Повернувшись к внуку, пожилая женщина вымученно улыбнулась и потрепала его рукой по спине.

– Здравствуй, Шура.

Только она называла его этим женским, с точки зрения Сани, именем, а он всегда понарошку сердился по этому поводу. Но сейчас в её голосе прозвучала какая-то надрывная тоска, и Саня, проглотив дежурную шутку, встревоженно перевёл взгляд на маму. Она сидела, примостившись на краешке стула, выпрямив спину и устремив в сторону окна застывший отрешенный взгляд. Отчего-то она выглядела как чужая, будто зашла сюда случайно, на секунду: вот-вот посмотрит на часы, блестевшие на левом запястье, и начнет суетливо прощаться. Отец, наоборот, сидел откинувшись, широко расправив плечи, в брюках от нового выходного костюма и трикотажной рубашке с длинными рукавами. Для человека, проведшего ночь в кутузке, он выглядел довольно свежо и респектабельно. Темные вьющиеся волосы с легкой проседью на висках были аккуратно зачесаны назад, глаза смотрели на супругу прямо, с легким прищуром.
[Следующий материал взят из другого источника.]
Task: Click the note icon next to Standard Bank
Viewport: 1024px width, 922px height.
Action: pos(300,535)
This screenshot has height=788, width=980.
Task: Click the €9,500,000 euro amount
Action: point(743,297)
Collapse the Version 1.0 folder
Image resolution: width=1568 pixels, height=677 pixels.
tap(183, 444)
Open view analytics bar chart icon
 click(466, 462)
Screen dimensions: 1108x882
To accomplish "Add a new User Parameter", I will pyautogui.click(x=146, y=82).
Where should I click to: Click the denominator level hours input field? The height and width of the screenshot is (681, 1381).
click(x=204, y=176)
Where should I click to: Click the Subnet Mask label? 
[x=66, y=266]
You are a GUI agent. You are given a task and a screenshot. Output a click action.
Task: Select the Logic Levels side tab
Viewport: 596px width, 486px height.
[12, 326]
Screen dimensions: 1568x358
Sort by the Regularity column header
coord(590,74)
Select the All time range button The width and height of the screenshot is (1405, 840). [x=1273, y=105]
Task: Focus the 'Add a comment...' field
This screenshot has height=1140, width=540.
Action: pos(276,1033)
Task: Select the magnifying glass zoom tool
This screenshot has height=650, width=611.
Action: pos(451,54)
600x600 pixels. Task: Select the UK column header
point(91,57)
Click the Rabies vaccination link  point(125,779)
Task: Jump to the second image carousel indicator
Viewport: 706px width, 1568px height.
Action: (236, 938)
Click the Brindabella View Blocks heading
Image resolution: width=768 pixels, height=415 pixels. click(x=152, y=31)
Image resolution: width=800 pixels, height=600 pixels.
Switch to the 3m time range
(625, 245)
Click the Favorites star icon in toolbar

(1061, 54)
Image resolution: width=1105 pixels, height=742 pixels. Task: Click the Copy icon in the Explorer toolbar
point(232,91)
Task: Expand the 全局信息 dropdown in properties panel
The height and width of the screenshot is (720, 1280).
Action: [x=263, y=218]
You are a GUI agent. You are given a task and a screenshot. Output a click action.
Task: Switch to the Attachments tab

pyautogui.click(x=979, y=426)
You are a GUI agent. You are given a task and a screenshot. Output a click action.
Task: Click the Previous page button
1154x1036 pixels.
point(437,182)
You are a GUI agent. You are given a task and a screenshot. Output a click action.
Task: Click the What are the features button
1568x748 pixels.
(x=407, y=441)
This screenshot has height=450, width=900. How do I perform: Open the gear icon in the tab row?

Саня с минуту молчал, переводя взгляд с одного родителя на другого, затем повернул голову в сторону чемодана. Ясно: чемодан плюс появление бабули означают, что мать позвонила ей и сейчас выпроваживает отца из дома. Вообще-то утренний Санин порыв по поводу вчерашнего поведения отца уже угас. Совсем другие мысли заполнили разум, и домашние проблемы, которые буквально час назад он воспринимал как величайшее зло, отошли на задний план, стали просто досадным неудобством.

– Не надо меня в алкаши записывать, – тихо, но твердо произнес отец. – Больше ни капли.

Мама повернула к нему лицо, подняла ладонь с колена, дернула губами, собираясь что-то сказать, но в итоге только махнула рукой в его сторону.

– Ну и что ты машешь на меня?! – раздраженно воскликнул отец. – Машешь и машешь! Сказал – не буду! Ты же меня знаешь!

– Да вот уже сомневаться начала, – наконец заговорила мама. – Ты мне за последний год столько крови попил…

Она опять махнула рукой и замолкла, словно собираясь с мыслями. Затем встала со своего места и вышла на кухню.

Отец хмуро взглянул на сына. Саня неожиданно почувствовал, как на него наваливается что-то тяжелое, неподъёмное – ощущение ответственности за происходящее, ответственности за принятие последнего решения. Чувство было незнакомым, пугающим, но одновременно окрыляющим, придающим силы. Он интуитивно ощутил себя старшим среди этих близких ему людей, как чувствовал себя старшим в компании подростков, которые не устраивают голосований, выбирая вожака, но беспрекословно подчиняются воле более сильного. Сейчас Саня был духовно сильнее этих людей, не желавших хоронить прошлое, но и не видящих дороги в будущее. Взрослых, умудренных жизненным опытом, но растерявшихся перед жизненными трудностями, запутавшихся в своих отношениях.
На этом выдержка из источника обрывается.